Copy out the following items line for line, with no changes.

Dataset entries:
+---+

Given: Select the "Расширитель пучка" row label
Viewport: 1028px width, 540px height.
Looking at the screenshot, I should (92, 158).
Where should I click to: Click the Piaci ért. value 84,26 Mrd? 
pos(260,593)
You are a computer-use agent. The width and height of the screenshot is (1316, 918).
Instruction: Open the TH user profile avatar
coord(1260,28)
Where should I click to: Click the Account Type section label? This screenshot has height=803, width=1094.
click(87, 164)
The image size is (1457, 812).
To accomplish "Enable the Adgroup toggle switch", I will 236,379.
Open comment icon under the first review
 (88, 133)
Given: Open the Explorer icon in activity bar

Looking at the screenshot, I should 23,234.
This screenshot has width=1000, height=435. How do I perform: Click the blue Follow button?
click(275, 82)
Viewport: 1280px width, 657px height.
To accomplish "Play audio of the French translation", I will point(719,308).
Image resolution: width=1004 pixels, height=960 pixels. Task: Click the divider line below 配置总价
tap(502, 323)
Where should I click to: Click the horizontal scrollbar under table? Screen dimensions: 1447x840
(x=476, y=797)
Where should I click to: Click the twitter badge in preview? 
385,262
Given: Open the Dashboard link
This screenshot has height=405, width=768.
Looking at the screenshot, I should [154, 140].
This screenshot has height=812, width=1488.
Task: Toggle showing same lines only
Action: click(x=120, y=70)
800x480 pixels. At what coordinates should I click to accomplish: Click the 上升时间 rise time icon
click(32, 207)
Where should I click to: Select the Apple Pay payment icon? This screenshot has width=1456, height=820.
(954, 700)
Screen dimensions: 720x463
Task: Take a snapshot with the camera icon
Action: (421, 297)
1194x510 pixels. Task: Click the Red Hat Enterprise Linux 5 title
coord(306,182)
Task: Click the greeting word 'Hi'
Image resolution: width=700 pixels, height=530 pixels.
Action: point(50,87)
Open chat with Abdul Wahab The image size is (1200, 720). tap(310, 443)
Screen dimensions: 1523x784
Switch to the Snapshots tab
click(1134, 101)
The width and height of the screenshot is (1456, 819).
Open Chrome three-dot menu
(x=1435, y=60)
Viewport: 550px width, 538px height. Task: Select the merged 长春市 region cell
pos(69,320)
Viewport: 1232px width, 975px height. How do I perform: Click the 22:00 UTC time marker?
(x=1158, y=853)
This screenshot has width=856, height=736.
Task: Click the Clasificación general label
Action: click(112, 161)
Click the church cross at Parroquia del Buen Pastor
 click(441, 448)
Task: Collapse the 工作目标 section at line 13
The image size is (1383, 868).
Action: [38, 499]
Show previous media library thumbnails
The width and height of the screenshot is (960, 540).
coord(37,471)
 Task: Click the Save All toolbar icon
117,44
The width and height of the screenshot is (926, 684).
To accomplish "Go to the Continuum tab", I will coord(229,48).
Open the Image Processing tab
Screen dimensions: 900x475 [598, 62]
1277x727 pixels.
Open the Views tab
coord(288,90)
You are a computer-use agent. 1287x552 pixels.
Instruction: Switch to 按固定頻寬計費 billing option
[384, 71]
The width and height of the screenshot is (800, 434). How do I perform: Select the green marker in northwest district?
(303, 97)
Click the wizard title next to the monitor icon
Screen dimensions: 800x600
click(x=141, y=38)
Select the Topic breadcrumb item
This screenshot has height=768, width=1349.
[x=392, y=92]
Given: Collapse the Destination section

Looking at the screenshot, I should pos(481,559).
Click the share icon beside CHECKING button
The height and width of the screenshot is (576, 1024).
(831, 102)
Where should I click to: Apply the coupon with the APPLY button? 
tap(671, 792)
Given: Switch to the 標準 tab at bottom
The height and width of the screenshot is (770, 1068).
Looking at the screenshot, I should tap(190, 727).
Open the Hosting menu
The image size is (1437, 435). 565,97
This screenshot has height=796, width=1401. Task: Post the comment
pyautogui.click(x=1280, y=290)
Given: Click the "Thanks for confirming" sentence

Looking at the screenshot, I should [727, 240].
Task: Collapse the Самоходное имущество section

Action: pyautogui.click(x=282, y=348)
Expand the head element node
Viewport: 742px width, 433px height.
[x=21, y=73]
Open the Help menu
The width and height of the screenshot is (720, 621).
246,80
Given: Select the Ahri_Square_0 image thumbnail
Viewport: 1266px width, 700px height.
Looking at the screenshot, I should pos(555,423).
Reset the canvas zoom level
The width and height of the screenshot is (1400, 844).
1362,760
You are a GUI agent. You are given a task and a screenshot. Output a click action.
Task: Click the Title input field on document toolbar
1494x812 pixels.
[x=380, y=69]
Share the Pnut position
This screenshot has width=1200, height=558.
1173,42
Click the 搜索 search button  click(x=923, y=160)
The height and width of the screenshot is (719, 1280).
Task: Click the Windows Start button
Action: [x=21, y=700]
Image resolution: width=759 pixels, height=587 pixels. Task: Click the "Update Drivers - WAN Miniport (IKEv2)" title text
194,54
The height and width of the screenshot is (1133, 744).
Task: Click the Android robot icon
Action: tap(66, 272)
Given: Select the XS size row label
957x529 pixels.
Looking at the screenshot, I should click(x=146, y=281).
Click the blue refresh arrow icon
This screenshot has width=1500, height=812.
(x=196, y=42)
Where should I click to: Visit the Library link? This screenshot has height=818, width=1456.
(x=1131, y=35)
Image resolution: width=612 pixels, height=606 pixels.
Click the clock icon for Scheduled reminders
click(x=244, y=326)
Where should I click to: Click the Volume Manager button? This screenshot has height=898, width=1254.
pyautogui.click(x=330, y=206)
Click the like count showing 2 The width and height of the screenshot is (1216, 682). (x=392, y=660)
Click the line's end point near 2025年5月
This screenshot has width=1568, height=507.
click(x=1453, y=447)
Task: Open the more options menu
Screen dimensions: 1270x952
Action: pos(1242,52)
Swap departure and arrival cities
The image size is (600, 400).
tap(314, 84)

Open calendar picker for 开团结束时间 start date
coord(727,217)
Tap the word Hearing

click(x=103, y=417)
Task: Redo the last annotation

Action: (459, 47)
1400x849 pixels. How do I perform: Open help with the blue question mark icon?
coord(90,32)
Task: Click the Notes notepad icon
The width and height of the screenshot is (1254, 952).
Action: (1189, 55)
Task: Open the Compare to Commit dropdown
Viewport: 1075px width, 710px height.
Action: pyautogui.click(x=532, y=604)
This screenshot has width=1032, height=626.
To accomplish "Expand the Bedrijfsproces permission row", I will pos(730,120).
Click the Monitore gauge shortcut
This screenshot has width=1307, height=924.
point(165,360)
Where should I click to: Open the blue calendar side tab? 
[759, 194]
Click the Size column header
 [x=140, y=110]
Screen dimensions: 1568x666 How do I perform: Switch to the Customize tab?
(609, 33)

+---+

» **EXERCISE ANSWER**
Given: Select the "Расширитель пучка" row label
Viewport: 1028px width, 540px height.
Looking at the screenshot, I should (92, 158).
Where should I click to: Click the Piaci ért. value 84,26 Mrd? 
pos(260,593)
You are a computer-use agent. The width and height of the screenshot is (1316, 918).
Instruction: Open the TH user profile avatar
coord(1260,28)
Where should I click to: Click the Account Type section label? This screenshot has height=803, width=1094.
click(87, 164)
The image size is (1457, 812).
To accomplish "Enable the Adgroup toggle switch", I will 236,379.
Open comment icon under the first review
 (88, 133)
Given: Open the Explorer icon in activity bar

Looking at the screenshot, I should 23,234.
This screenshot has width=1000, height=435. How do I perform: Click the blue Follow button?
click(275, 82)
Viewport: 1280px width, 657px height.
To accomplish "Play audio of the French translation", I will point(719,308).
Image resolution: width=1004 pixels, height=960 pixels. Task: Click the divider line below 配置总价
tap(502, 323)
Where should I click to: Click the horizontal scrollbar under table? Screen dimensions: 1447x840
(x=476, y=797)
Where should I click to: Click the twitter badge in preview? 
385,262
Given: Open the Dashboard link
This screenshot has height=405, width=768.
Looking at the screenshot, I should [154, 140].
This screenshot has height=812, width=1488.
Task: Toggle showing same lines only
Action: click(x=120, y=70)
800x480 pixels. At what coordinates should I click to accomplish: Click the 上升时间 rise time icon
click(32, 207)
Where should I click to: Select the Apple Pay payment icon? This screenshot has width=1456, height=820.
(954, 700)
Screen dimensions: 720x463
Task: Take a snapshot with the camera icon
Action: (421, 297)
1194x510 pixels. Task: Click the Red Hat Enterprise Linux 5 title
coord(306,182)
Task: Click the greeting word 'Hi'
Image resolution: width=700 pixels, height=530 pixels.
Action: point(50,87)
Open chat with Abdul Wahab The image size is (1200, 720). tap(310, 443)
Screen dimensions: 1523x784
Switch to the Snapshots tab
click(1134, 101)
The width and height of the screenshot is (1456, 819).
Open Chrome three-dot menu
(x=1435, y=60)
Viewport: 550px width, 538px height. Task: Select the merged 长春市 region cell
pos(69,320)
Viewport: 1232px width, 975px height. How do I perform: Click the 22:00 UTC time marker?
(x=1158, y=853)
This screenshot has width=856, height=736.
Task: Click the Clasificación general label
Action: click(112, 161)
Click the church cross at Parroquia del Buen Pastor
 click(441, 448)
Task: Collapse the 工作目标 section at line 13
The image size is (1383, 868).
Action: [38, 499]
Show previous media library thumbnails
The width and height of the screenshot is (960, 540).
coord(37,471)
 Task: Click the Save All toolbar icon
117,44
The width and height of the screenshot is (926, 684).
To accomplish "Go to the Continuum tab", I will coord(229,48).
Open the Image Processing tab
Screen dimensions: 900x475 [598, 62]
1277x727 pixels.
Open the Views tab
coord(288,90)
You are a computer-use agent. 1287x552 pixels.
Instruction: Switch to 按固定頻寬計費 billing option
[384, 71]
The width and height of the screenshot is (800, 434). How do I perform: Select the green marker in northwest district?
(303, 97)
Click the wizard title next to the monitor icon
Screen dimensions: 800x600
click(x=141, y=38)
Select the Topic breadcrumb item
This screenshot has height=768, width=1349.
[x=392, y=92]
Given: Collapse the Destination section

Looking at the screenshot, I should pos(481,559).
Click the share icon beside CHECKING button
The height and width of the screenshot is (576, 1024).
(831, 102)
Where should I click to: Apply the coupon with the APPLY button? 
tap(671, 792)
Given: Switch to the 標準 tab at bottom
The height and width of the screenshot is (770, 1068).
Looking at the screenshot, I should tap(190, 727).
Open the Hosting menu
The image size is (1437, 435). 565,97
This screenshot has height=796, width=1401. Task: Post the comment
pyautogui.click(x=1280, y=290)
Given: Click the "Thanks for confirming" sentence

Looking at the screenshot, I should [727, 240].
Task: Collapse the Самоходное имущество section

Action: pyautogui.click(x=282, y=348)
Expand the head element node
Viewport: 742px width, 433px height.
[x=21, y=73]
Open the Help menu
The width and height of the screenshot is (720, 621).
246,80
Given: Select the Ahri_Square_0 image thumbnail
Viewport: 1266px width, 700px height.
Looking at the screenshot, I should pos(555,423).
Reset the canvas zoom level
The width and height of the screenshot is (1400, 844).
1362,760
You are a GUI agent. You are given a task and a screenshot. Output a click action.
Task: Click the Title input field on document toolbar
1494x812 pixels.
[x=380, y=69]
Share the Pnut position
This screenshot has width=1200, height=558.
1173,42
Click the 搜索 search button  click(x=923, y=160)
The height and width of the screenshot is (719, 1280).
Task: Click the Windows Start button
Action: [x=21, y=700]
Image resolution: width=759 pixels, height=587 pixels. Task: Click the "Update Drivers - WAN Miniport (IKEv2)" title text
194,54
The height and width of the screenshot is (1133, 744).
Task: Click the Android robot icon
Action: tap(66, 272)
Given: Select the XS size row label
957x529 pixels.
Looking at the screenshot, I should click(x=146, y=281).
Click the blue refresh arrow icon
This screenshot has width=1500, height=812.
(x=196, y=42)
Where should I click to: Visit the Library link? This screenshot has height=818, width=1456.
(x=1131, y=35)
Image resolution: width=612 pixels, height=606 pixels.
Click the clock icon for Scheduled reminders
click(x=244, y=326)
Where should I click to: Click the Volume Manager button? This screenshot has height=898, width=1254.
pyautogui.click(x=330, y=206)
Click the like count showing 2 The width and height of the screenshot is (1216, 682). (x=392, y=660)
Click the line's end point near 2025年5月
This screenshot has width=1568, height=507.
click(x=1453, y=447)
Task: Open the more options menu
Screen dimensions: 1270x952
Action: pos(1242,52)
Swap departure and arrival cities
The image size is (600, 400).
tap(314, 84)

Open calendar picker for 开团结束时间 start date
coord(727,217)
Tap the word Hearing

click(x=103, y=417)
Task: Redo the last annotation

Action: (459, 47)
1400x849 pixels. How do I perform: Open help with the blue question mark icon?
coord(90,32)
Task: Click the Notes notepad icon
The width and height of the screenshot is (1254, 952).
Action: (1189, 55)
Task: Open the Compare to Commit dropdown
Viewport: 1075px width, 710px height.
Action: pyautogui.click(x=532, y=604)
This screenshot has width=1032, height=626.
To accomplish "Expand the Bedrijfsproces permission row", I will pos(730,120).
Click the Monitore gauge shortcut
This screenshot has width=1307, height=924.
point(165,360)
Where should I click to: Open the blue calendar side tab? 
[759, 194]
Click the Size column header
 [x=140, y=110]
Screen dimensions: 1568x666 How do I perform: Switch to the Customize tab?
(609, 33)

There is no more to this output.